What is expected
Update the part of the entries that opens with the line containing "You are a GUI" and closes with the line containing "(x=358, y=207)" by replacing "icon" with "symbol" and leaving everything else unchanged. Give back only those lines.

Word and element location records:
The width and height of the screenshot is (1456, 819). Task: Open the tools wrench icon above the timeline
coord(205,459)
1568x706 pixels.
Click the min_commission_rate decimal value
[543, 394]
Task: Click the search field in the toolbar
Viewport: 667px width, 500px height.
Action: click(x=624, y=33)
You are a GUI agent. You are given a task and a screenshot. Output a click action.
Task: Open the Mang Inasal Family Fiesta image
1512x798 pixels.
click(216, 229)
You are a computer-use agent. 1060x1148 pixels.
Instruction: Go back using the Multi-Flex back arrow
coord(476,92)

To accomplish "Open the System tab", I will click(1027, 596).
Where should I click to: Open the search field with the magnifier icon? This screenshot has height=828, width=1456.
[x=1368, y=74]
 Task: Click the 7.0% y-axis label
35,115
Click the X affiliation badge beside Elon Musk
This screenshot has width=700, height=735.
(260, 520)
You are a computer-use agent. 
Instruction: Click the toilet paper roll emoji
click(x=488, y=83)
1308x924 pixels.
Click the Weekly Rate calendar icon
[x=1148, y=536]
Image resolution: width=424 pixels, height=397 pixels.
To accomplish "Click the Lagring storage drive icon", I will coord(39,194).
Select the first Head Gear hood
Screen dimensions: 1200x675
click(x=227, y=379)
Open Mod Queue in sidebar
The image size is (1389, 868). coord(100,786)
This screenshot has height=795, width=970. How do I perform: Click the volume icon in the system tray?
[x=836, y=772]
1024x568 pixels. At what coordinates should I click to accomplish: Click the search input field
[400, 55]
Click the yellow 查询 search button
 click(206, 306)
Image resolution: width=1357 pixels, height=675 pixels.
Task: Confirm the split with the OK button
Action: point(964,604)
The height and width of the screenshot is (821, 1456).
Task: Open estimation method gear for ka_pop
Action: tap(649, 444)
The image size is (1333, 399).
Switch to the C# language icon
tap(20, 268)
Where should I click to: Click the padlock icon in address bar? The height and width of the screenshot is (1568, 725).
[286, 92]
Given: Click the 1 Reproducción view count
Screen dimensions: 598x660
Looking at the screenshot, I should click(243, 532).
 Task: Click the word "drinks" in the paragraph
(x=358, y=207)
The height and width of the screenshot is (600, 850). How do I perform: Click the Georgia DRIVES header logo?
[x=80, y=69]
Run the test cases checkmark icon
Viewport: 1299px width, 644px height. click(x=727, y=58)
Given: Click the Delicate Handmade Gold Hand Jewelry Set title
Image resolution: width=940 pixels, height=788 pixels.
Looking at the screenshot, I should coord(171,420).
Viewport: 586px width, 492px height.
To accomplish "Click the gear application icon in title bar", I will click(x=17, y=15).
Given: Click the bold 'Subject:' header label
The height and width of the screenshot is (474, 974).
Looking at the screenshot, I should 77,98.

Completed task
You are a GUI agent. You are given a task and a screenshot. Output a click action.
Task: Open the Mang Inasal Family Fiesta image
1512x798 pixels.
click(216, 229)
You are a computer-use agent. 1060x1148 pixels.
Instruction: Go back using the Multi-Flex back arrow
coord(476,92)

To accomplish "Open the System tab", I will click(1027, 596).
Where should I click to: Open the search field with the magnifier symbol? This screenshot has height=828, width=1456.
[x=1368, y=74]
 Task: Click the 7.0% y-axis label
35,115
Click the X affiliation badge beside Elon Musk
This screenshot has width=700, height=735.
(260, 520)
You are a computer-use agent. 
Instruction: Click the toilet paper roll emoji
click(x=488, y=83)
1308x924 pixels.
Click the Weekly Rate calendar symbol
[x=1148, y=536]
Image resolution: width=424 pixels, height=397 pixels.
To accomplish "Click the Lagring storage drive symbol", I will coord(39,194).
Select the first Head Gear hood
Screen dimensions: 1200x675
click(x=227, y=379)
Open Mod Queue in sidebar
The image size is (1389, 868). coord(100,786)
This screenshot has height=795, width=970. How do I perform: Click the volume symbol in the system tray?
[x=836, y=772]
1024x568 pixels. At what coordinates should I click to accomplish: Click the search input field
[400, 55]
Click the yellow 查询 search button
 click(206, 306)
Image resolution: width=1357 pixels, height=675 pixels.
Task: Confirm the split with the OK button
Action: point(964,604)
The height and width of the screenshot is (821, 1456).
Task: Open estimation method gear for ka_pop
Action: tap(649, 444)
The image size is (1333, 399).
Switch to the C# language symbol
tap(20, 268)
Where should I click to: Click the padlock symbol in address bar? The height and width of the screenshot is (1568, 725).
[286, 92]
Given: Click the 1 Reproducción view count
Screen dimensions: 598x660
Looking at the screenshot, I should click(243, 532).
 Task: Click the word "drinks" in the paragraph
(x=358, y=207)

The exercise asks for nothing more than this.